DOCUMENT TEXT Block Start
Speed Your Time to Market with Off-the-Shelf Data You Can Trust

With DefinedCrowd’s new offering, high-quality data is now just a click away 

When it comes to launching AI products into the marketplace, time is of the essence to gain the competitive advantage. However, collecting, annotating and validating the data required to train successful AI can take weeks, if not months.  

For companies looking to build baseline models, adapt existing models with domain corpora, extend models with extra languages, or test and evaluate current models, off-the-shelf data provides a viable alternative to custom-built datasets.  

To help these companies rapidly expand their AI-initiatives into the marketplace, DefinedCrowd is proud to announce the launch of DefinedData, an online marketplace of AI datasets available for on-demand purchase.  

The need for continuous access to highly accurate data 

“Machine learning teams building AI models have always faced one particularly pressing problem, and that is continuous access to highly accurate data. When large enterprise tech firms want to launch their AI initiatives into the market quickly, they simply don’t have the time to collect and validate the data required to do so. DefinedData aims to solve this problem by providing customers with access to an extensive library of speech datasets that will rapidly accelerate their AI programs,” said DefinedCrowd’s VP of engineering, Andrew Michalik.
DOCUMENT TEXT Block End
## TASK LIST
**a.** Answer these questions about the DefinedData announcement:
(i) How long can collecting, annotating and validating AI training data take?
(ii) How does the announcement describe DefinedData?
(iii) Who is quoted, and what is that person's position?
**b.** Reproduce the DefinedData announcement between "To help these" and "engineering, Andrew Michalik.", inclusive, swapping "highly accurate data" for "high-quality data" throughout.
**c.** Extend the announcement of DefinedData, continuing the text after its final sentence.
RECORD EXTRACTS Block Start
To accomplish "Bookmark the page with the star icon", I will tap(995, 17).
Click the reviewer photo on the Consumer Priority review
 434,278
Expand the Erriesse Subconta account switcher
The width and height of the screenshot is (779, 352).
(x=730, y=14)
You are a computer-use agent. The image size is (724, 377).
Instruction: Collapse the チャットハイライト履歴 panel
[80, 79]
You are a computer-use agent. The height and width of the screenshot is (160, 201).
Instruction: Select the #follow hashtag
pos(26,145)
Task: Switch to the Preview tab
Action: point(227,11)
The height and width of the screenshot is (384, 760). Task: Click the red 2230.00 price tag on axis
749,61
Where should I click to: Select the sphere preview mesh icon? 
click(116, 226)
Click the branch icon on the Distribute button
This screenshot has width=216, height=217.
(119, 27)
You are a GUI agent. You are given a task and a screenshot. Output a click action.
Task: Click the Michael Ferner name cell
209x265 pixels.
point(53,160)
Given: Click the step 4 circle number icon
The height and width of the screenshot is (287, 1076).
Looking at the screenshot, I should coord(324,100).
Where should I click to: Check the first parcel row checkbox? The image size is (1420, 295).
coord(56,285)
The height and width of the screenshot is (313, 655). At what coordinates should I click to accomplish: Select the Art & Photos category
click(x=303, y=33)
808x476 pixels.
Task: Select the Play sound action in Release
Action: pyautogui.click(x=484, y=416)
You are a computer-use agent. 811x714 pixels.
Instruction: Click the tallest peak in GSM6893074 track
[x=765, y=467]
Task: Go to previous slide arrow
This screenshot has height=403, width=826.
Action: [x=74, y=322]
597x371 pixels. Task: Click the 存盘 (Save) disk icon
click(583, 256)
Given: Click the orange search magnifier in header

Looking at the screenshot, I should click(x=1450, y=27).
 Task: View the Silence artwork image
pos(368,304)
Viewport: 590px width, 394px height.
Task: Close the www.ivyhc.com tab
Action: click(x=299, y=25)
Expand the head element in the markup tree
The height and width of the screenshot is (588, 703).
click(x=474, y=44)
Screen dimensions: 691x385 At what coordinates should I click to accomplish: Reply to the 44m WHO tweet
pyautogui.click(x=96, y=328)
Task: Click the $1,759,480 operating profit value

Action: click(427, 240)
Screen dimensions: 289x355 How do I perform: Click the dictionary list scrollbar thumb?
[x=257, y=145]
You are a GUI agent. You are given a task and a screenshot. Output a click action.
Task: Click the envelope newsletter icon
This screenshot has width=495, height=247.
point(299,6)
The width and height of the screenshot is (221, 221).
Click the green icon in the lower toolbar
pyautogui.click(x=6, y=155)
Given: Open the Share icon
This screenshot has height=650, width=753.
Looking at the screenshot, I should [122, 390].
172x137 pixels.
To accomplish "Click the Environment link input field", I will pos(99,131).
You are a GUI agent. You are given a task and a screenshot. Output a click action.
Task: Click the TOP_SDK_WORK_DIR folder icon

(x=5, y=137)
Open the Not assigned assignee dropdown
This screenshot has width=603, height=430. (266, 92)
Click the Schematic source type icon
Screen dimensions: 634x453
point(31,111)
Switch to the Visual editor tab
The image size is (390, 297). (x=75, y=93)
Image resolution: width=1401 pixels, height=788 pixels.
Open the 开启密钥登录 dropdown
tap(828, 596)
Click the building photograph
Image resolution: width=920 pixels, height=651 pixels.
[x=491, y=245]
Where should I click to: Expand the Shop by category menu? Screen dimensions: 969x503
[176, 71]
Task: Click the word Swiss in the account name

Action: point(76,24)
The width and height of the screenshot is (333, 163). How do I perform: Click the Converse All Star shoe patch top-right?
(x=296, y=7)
RECORD EXTRACTS Block End
## ANSWERS PROVIDED
**a.**
(i) Weeks, if not months.
(ii) DefinedData is an online marketplace of AI datasets available for on-demand purchase.
(iii) Andrew Michalik, DefinedCrowd's VP of engineering.

**b.**
To help these companies rapidly expand their AI-initiatives into the marketplace, DefinedCrowd is proud to announce the launch of DefinedData, an online marketplace of AI datasets available for on-demand purchase.  

The need for continuous access to high-quality data 

“Machine learning teams building AI models have always faced one particularly pressing problem, and that is continuous access to high-quality data. When large enterprise tech firms want to launch their AI initiatives into the market quickly, they simply don’t have the time to collect and validate the data required to do so. DefinedData aims to solve this problem by providing customers with access to an extensive library of speech datasets that will rapidly accelerate their AI programs,” said DefinedCrowd’s VP of engineering, Andrew Michalik.

**c.**
DefinedData will provide customers with on-demand access to high-quality data available in multiple languages, domains, recording types and pricing options. The initial offering includes scripted recordings in English, Italian, Portuguese, German, French and Dutch in the domains of  healthcare, entertainment, hospitality, automotive and generic.  

By May 2021, the library is expected to grow to include over 25,000 hours of both scripted and spontaneous recordings in the above languages as well as in Spanish, Hindi and Japanese. Additional domains will include banking, insurance, telecom, retail and IVR. 

Customers are able to instantly request samples or request to purchase one or multiple datasets for immediate use. 

Quality is key to success 

“Although strong algorithms require lots of data, they also require accurate and high-quality data,” said Michalik. After all, the success of AI models depends on the quality of data used to fuel them. For those firms considering off-the-shelf data, they can rest assured that quality is at the core of everything we do at DefinedCrowd.” 

To ensure the highest levels of accuracy and authenticity, the primary quality control mechanism for DefinedCrowd’s speech datasets is Word Error Rate, which is less than 5% for scripted recordings and 10% for spontaneous recordings. For speech collection, quality is ensured by measuring accuracy levels in gender distribution, age distribution, noisy vs silent, nativeness (native vs. non-native and the level of fluency of non-native), domain (accuracy in staying on topic) and segmentation (spontaneous collections). 

“Whether you’re building a prototype, or minimum viable product; evaluating or benchmarking current models; building synthetic datasets; or simply needing quality data fast, our continually updated library of datasets will help you quickly achieve your AI goals,” concluded Michalik.  

With DefinedData, accessing high-quality data has never been easier.